_PERMINTAAN TERTULIS_: Kembalikan setiap baris di bawah ini yang memuat kata "bottom". Perhatikan perbedaan huruf besar dan kecil.

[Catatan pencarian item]
* * *
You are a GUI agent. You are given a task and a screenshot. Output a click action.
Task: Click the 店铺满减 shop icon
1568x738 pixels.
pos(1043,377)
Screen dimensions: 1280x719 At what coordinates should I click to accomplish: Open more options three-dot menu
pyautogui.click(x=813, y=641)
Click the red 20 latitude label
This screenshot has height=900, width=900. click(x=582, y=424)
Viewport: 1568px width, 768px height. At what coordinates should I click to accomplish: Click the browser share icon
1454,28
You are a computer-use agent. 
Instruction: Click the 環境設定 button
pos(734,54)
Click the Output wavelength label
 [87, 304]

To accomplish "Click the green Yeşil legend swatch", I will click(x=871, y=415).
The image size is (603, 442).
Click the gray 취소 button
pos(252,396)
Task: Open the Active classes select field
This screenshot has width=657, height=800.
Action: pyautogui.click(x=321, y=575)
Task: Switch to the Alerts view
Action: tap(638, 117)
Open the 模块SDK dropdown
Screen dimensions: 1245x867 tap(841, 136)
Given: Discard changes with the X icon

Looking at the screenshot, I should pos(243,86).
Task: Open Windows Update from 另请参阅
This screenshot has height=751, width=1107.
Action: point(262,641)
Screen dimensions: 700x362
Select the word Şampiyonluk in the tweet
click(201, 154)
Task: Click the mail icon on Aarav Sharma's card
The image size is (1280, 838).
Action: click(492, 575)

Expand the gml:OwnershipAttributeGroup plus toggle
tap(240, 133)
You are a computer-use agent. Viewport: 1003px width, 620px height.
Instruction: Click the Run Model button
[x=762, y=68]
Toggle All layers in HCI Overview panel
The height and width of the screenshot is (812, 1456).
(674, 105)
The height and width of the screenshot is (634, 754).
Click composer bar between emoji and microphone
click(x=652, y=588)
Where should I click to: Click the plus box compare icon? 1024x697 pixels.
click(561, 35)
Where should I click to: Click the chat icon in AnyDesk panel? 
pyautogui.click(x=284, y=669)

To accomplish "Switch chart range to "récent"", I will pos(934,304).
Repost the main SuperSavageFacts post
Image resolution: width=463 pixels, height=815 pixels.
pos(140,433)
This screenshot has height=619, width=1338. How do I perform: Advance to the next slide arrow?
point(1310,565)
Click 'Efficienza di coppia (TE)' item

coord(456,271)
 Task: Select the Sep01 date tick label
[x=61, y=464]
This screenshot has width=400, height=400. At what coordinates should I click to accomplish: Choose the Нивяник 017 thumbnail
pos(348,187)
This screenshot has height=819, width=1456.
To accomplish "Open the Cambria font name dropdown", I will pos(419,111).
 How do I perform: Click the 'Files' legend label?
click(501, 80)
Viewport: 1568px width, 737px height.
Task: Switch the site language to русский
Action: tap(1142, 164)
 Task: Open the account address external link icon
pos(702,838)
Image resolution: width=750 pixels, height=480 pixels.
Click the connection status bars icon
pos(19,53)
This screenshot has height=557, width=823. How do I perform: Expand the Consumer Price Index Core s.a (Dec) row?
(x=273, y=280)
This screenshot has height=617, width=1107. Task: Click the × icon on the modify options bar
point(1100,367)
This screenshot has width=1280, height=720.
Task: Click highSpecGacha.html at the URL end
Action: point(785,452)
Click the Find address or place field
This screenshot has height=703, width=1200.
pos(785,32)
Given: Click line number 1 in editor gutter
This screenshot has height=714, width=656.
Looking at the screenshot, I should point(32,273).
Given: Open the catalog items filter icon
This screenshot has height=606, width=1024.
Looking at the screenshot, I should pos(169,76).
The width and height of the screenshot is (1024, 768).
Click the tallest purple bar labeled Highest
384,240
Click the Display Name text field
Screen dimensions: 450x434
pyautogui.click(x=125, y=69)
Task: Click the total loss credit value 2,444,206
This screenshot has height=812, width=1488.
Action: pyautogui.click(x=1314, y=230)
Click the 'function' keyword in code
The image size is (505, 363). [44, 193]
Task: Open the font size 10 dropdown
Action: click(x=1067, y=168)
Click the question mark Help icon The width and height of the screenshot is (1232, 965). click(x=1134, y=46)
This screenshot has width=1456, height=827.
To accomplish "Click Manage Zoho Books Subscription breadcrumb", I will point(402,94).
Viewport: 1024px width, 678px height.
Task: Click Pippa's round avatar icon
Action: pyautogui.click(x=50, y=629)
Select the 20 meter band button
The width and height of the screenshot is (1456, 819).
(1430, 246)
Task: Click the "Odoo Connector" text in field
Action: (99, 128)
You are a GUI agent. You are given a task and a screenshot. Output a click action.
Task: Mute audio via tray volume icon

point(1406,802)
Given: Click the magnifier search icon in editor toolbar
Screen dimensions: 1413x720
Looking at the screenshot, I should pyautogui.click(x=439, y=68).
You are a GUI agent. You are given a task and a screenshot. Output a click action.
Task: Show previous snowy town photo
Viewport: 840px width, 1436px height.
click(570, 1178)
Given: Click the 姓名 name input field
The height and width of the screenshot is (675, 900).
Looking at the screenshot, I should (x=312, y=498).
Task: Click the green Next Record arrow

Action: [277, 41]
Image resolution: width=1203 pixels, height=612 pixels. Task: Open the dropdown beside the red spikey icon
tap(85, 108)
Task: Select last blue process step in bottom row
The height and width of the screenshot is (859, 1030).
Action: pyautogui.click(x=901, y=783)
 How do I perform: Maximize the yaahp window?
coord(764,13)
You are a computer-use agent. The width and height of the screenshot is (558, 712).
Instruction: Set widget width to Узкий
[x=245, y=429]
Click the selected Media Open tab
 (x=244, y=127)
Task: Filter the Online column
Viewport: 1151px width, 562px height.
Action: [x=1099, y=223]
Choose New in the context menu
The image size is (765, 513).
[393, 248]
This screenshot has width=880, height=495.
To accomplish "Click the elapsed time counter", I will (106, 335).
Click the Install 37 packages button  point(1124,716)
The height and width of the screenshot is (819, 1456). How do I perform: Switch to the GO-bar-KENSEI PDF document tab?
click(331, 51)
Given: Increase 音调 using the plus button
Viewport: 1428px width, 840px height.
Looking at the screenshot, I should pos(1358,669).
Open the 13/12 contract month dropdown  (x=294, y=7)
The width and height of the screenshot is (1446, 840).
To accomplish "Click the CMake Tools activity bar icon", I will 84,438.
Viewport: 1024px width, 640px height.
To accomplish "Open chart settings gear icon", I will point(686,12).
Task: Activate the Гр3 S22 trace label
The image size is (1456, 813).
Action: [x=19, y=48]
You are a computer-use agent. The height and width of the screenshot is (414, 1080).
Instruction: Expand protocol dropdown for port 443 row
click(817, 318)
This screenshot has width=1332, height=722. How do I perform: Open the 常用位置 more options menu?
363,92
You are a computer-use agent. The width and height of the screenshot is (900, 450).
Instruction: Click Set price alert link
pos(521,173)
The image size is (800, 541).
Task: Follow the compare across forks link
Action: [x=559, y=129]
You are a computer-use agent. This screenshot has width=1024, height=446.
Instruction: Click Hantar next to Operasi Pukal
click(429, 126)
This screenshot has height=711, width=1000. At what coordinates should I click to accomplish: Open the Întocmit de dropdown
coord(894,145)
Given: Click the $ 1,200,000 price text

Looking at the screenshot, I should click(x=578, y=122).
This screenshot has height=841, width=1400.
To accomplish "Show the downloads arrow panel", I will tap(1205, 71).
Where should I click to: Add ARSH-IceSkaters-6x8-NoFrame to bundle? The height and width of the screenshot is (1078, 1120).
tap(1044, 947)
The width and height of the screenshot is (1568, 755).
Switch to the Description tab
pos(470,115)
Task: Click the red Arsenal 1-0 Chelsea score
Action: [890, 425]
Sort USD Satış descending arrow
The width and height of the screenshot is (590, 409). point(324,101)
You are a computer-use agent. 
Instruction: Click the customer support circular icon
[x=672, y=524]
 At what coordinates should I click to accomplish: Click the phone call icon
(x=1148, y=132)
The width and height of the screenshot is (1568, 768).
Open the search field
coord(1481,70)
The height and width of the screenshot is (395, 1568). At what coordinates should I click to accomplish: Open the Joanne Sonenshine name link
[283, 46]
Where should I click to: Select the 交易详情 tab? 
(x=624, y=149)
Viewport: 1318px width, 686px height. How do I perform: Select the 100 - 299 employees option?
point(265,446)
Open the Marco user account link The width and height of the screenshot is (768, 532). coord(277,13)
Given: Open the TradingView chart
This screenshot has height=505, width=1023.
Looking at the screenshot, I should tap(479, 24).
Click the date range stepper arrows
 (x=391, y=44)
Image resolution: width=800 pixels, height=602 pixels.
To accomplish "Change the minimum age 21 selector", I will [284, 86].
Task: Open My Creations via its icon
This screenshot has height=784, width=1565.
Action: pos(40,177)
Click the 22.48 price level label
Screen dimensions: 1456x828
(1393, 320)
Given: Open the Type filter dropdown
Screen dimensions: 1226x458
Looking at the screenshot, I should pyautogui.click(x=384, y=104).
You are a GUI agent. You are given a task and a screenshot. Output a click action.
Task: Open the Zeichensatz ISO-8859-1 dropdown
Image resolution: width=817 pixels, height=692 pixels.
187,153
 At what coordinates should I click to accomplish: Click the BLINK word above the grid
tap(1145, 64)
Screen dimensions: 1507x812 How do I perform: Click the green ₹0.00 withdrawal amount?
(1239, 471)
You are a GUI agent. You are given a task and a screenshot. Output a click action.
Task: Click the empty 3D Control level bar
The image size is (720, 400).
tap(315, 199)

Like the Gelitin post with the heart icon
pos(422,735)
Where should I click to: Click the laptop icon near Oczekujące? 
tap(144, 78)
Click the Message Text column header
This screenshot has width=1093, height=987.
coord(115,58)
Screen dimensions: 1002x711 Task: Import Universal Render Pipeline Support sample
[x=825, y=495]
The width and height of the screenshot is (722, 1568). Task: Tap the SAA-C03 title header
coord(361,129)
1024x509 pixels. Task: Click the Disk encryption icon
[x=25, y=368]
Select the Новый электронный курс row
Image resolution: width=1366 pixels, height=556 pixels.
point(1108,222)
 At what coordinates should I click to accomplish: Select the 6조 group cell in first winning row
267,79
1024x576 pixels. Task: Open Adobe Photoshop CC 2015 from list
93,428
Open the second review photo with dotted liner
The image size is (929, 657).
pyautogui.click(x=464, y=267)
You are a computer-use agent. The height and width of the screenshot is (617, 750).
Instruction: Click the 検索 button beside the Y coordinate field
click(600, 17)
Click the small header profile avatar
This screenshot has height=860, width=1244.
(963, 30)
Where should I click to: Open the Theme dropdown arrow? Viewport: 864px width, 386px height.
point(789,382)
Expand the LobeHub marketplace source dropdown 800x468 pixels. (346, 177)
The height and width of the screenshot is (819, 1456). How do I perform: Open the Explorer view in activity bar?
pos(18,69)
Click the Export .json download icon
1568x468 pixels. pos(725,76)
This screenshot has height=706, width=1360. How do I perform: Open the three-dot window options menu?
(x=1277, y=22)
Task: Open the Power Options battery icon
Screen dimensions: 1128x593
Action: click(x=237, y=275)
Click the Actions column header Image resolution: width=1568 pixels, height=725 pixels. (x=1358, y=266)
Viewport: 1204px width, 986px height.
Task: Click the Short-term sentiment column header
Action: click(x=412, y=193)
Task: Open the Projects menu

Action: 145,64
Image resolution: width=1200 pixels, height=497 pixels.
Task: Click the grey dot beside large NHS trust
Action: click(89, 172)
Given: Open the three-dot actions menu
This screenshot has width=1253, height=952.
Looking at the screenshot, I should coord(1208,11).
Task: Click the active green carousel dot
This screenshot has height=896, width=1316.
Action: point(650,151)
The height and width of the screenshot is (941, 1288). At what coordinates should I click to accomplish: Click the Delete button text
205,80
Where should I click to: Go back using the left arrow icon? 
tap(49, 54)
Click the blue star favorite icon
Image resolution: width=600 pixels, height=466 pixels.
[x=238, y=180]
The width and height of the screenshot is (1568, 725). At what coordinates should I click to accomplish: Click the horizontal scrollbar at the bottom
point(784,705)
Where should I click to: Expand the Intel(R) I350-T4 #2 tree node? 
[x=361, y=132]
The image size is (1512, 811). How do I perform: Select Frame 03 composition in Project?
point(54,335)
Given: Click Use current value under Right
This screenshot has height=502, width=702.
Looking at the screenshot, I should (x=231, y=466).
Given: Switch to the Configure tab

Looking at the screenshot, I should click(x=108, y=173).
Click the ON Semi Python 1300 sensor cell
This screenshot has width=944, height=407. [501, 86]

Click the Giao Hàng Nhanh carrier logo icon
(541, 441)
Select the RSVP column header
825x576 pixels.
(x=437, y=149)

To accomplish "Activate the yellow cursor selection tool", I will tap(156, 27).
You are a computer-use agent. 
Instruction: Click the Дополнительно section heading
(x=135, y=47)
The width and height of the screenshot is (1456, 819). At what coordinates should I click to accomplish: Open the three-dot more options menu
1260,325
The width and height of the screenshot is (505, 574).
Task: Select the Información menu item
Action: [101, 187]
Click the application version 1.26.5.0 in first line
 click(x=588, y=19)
* * *
_HASIL AKHIR_:
Task: Select last blue process step in bottom row
The width and height of the screenshot is (1568, 725). At what coordinates should I click to accomplish: Click the horizontal scrollbar at the bottom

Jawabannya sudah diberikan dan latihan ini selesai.